Model Bylaw Smart City Applications in the Public Space


In the past year, many municipalities have asked us how they should award contracts for smart city applications. Since there is no standard bylaw for this purpose yet, Anita Nijboer, a partner of the law firm Kennedy Van der Laan, has written a model bylaw. You can download the model bylaw for free on this page.

This model bylaw is also available in Dutch.

The model bylaw is part of the book A smart city, this is how you do it – Connected, flexible and meaningful; make the real future city. Click here to order English version of the book. Or order the original Dutch version.

In a digitalizing and technologizing city, data are collected by means of sensors and cameras. These data are used to govern and increase the efficiency of the city or village, or they are used by private companies for their business purposes. This practice requires smart city technology. To name a few examples: smart lamp posts that adjust their brightness in order to regulate flows of visitors; traffic systems with cameras that control traffic in order to prevent traffic jams; or cameras and sensors that guide visitors to parking spaces via an app.

It goes without saying that the use of such technical applications has countless benefits that help bring a good quality of life and sustainability to the city.

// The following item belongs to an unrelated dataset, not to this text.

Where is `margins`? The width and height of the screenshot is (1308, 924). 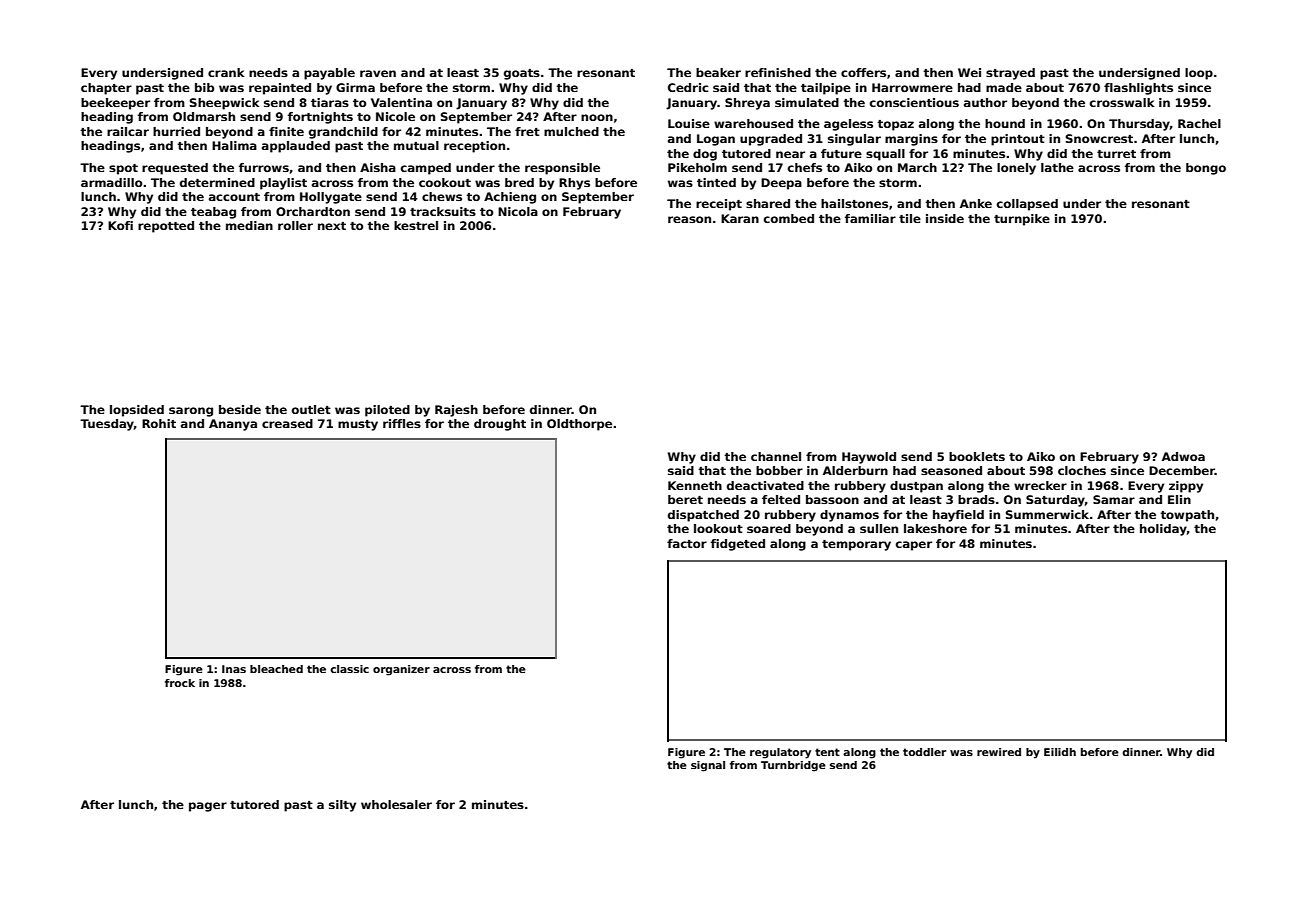
margins is located at coordinates (911, 140).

At the same time, the constant collection of data and the taking of decisions based on interpretations of those data may have negative effects as well. It may compromise people’s privacy or autonomy, or false decisions may be taken on the basis of false interpretations.

Municipal Framework

Municipalities cannot control large parts of the spectrum. Many regulatory powers are vested in the national government or the European Union, rather than in municipalities; examples are the admission of certain devices/systems to the market; liability for malfunctioning robots; cookies regulations; protection of consumers of digital services; or determining which data must be open on a European level. Not in the least because the interest at stake in these examples is wider than an isolated local municipal interest. The framework within which rules can be set by a municipality is defined by the municipal interest/physical living environment and there must be no exclusivity for a higher legislator, and no conflict with existing legislation.

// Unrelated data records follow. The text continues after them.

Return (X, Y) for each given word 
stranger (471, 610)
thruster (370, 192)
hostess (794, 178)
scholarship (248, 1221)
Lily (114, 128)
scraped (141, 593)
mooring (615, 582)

To provide more clarity on this, I thought it a good idea to create a model for a bylaw for the smart city. My intention was to show which topics can be regulated by municipalities, and how, and where the options and limitations are to be found in municipal-level regulations. In this bylaw, I have drawn the line at the several values, but of course it is possible to define this line differently.

The purpose of this model bylaw is to encourage further debate and to make it more transparent what municipalities can and cannot regulate themselves.